By Neil Gross
By Jennifer L. Eberhardt
Last winter a cellphone video of an encounter between a white plainclothes Boston police officer and a young black man made the rounds on social media. The man, identified by The Boston Globe as Keith Antonio, was on his way to a barbershop when he spotted a police car. Thinking he was about to be stopped, he hit record.
The officer, Zachary Crossen — beefy, with an expressive frown and a knitted gray and gold Boston Bruins hat — called to Antonio from the passenger seat, his window rolled down. “You’re not Kevin, by any chance, are you?” he asked.
Antonio replied, “No.”
“Of course,” Antonio said.
“What is your name?” Officer Crossen asked.
“Why do you want to know my name?” came the reply.
Things went downhill. Crossen and his partner got out of their car. Antonio apparently flipped them off. He began calling Crossen names. The officer pulled out his own cellphone to record and asked Antonio patronizing questions about whether he had a job.
No one ended up getting hurt, and Antonio, who hadn’t committed a crime, wasn’t arrested. But activists seized on the exchange. It was evidence, they said, of the hostile treatment African-Americans continue to receive from the police, even in cities like Boston, known for progressive values. Would a young white man have been accosted in the same way?
Jennifer L. Eberhardt, a psychologist at Stanford, doesn’t address the incident in “Biased,” her unexpectedly poignant overview of the research on cognitive biases and stereotypes, especially racial bias in criminal justice. But it’s no stretch to think that she would see bias at play.
The biases that most interest Eberhardt aren’t overtly racist beliefs. She doesn’t doubt that white supremacists are still among us (and she devotes a chapter to the white nationalist rally in Charlottesville, Va., in 2017). But in light of the fact that public opinion surveys show a decline in racist attitudes over the past few decades, while the unequal treatment of people of color stubbornly persists, Eberhardt focuses on a more likely culprit: unconscious prejudice.
As Eberhardt describes it, the human brain is a categorization machine. Our cognitive systems continuously sort the elements of our perception into categories and subcategories so that we can function effectively in the world. That thing walking up to us now? It’s a dog, medium-size, with a wagging tail. We use our prior experience with and cultural knowledge of categories to form expectations about what’s going to happen next. Those expectations influence our behavior. If our brains didn’t apply categorical knowledge, usually before we’ve had a chance to consciously reflect, we’d experience everything as if for the first time. We’d be flummoxed by the simplest task.
The problem is that when we live in a society divided by race, gender, class or some other category, our brains learn those social groupings, too, and apply them to order our perceptual field, even when they are more arbitrary than real, even when the “knowledge” attached is a pernicious stereotype and even if we’re committed to equality. This is implicit bias.

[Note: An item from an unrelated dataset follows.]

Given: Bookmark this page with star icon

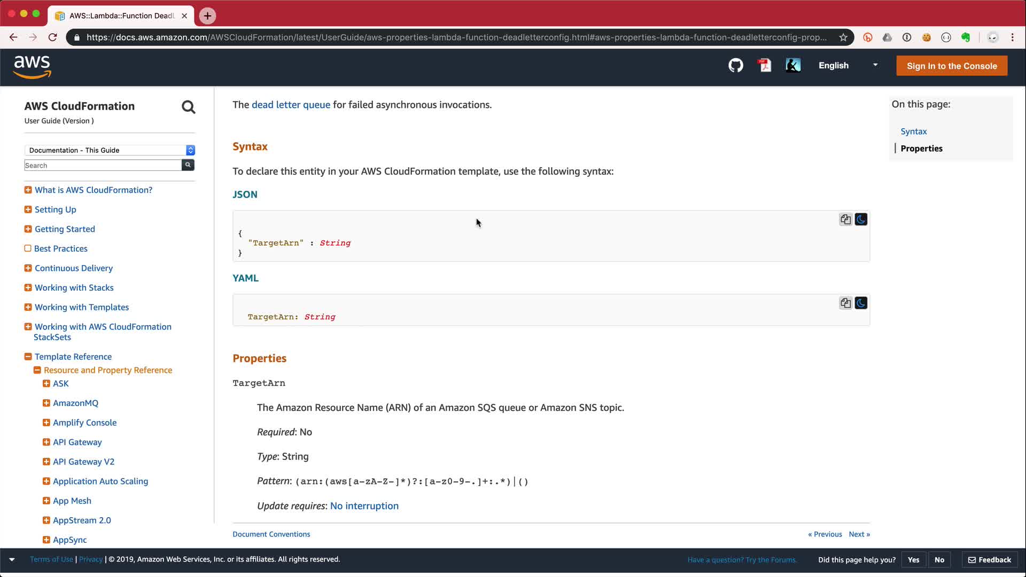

Eberhardt gives striking examples from her research of how racial categories and stereotypes affect perception. In one study, she and her colleagues found that people’s brains were more active when they were looking at a face from someone of their own racial group. This, Eberhardt says, helps to explain why people sometimes do poorly at recognizing individuals from other groups — a finding that matters for criminal justice, where mistaken identification is common.